Forty (13.7%) of 293 E. coli isolates evaluated were nalidixic acid-resistant. Thirteen (52%) of 2006 and 2007 isolates and 10 (66.7%) of 2008 isolates were also resistant to ciprofloxacin. All but one of the quinolone-resistant isolates were resistant to three or more other antimicrobial classes. Sequencing the quinolone-resistance determining regions of gyrA and parC, which encode quinolone targets, revealed that 28 quinolone-resistant E. coli harboured a substitution at position 83 of the gyrA gene product and 20 of these isolates had other gyrA and/or parC substitutions. Horizontally-acquired quinolone-resistance genes qnrB1, qnrB2, qnrS1 or qepA were detected in 12 of the isolates.

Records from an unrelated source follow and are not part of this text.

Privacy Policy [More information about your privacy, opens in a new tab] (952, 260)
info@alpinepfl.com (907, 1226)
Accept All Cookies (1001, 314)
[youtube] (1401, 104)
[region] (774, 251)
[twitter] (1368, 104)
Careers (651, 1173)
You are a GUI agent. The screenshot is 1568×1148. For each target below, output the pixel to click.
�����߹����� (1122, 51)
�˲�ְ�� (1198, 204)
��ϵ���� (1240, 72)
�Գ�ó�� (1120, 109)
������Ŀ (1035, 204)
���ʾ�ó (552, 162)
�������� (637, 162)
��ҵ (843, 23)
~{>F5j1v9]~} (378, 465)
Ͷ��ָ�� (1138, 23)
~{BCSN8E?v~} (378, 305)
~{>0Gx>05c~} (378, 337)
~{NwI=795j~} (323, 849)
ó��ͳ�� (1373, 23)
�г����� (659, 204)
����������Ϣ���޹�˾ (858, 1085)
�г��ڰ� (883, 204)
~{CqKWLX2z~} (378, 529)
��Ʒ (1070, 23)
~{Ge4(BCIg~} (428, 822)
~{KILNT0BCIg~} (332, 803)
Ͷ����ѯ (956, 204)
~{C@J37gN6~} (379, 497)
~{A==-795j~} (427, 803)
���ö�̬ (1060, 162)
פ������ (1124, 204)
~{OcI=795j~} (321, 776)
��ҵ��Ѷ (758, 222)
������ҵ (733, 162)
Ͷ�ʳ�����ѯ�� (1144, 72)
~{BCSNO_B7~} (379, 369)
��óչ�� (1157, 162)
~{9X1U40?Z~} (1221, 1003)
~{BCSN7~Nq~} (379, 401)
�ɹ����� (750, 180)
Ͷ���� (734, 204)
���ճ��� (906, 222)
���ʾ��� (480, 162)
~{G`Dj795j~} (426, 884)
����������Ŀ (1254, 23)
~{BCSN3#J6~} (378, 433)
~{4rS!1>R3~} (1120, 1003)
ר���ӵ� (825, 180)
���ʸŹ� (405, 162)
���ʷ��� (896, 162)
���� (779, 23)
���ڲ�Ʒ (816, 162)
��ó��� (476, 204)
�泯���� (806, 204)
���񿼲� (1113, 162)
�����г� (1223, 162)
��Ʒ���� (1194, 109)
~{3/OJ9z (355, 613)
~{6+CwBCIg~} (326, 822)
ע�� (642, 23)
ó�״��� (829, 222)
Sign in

In spite of considerable overall diversity among E. coli from Ghana, as evaluated by multilocus sequence typing, 15 quinolone-resistant E. coli belonged to sequence type complex 10. Five of these isolates carried qnrS1 alleles.

Conclusions

Quinolone-resistant E. coli are commonly present in the faecal flora of Accra residents. The isolates have evolved resistance through multiple mechanisms and belong to very few lineages, suggesting clonal expansion. Containment strategies to limit the spread of quinolone-resistant E. coli need to be deployed to conserve quinolone effectiveness and promote alternatives to their use.